Dare Segun Falowo is a writer of the Nigerian Weird. Their work draws on cinema, indigenous cosmologies, pulp fiction & the surreal. Their short fiction has appeared in the Magazine of Fantasy & Science Fiction, The Dark Magazine, Baffling Magazine and others. They have also contributed to the anthologies of black speculative fiction: DOMINION and AFRICA RISEN. Their lysergic science fiction epic, CONVERGENCE IN CHORUS ARCHITECTURE was longlisted for the British Science Fiction Award for Short Fiction. Dare currently lives in Nigeria, between Ibadan and Lagos, where they are trying to find their truth in text, symbol and spirit. Their first collection of stories, CAGED OCEAN DUB, was published in June 2023 by Android Press.
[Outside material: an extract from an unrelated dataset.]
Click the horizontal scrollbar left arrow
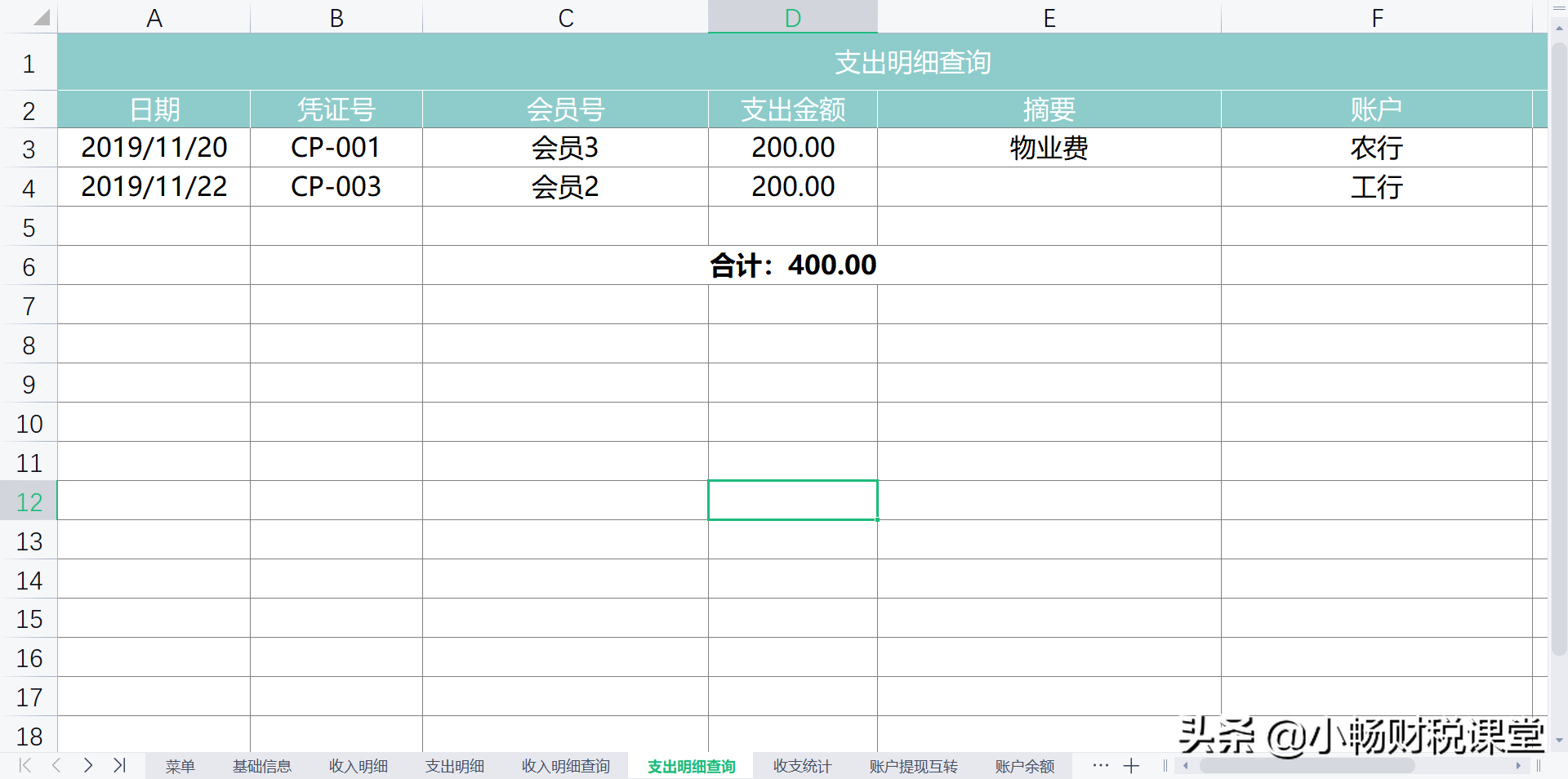The image size is (1568, 779). [1186, 766]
Caged Ocean Dub by Dare Segun Falowo

There are dragons in Lagos and witches who wear their sons' skins, while a cabal of otherworldly beings are collecting intelligent life forms in the depths of the universe.

Nigerian author Dare Segun Falowo's poetically precise language and spine-tingling plot twists are reminiscent of both Poe and Kafka as they tackle themes of belonging, abusive maternal relationships, and tragic love in an unforgettable literary adventure.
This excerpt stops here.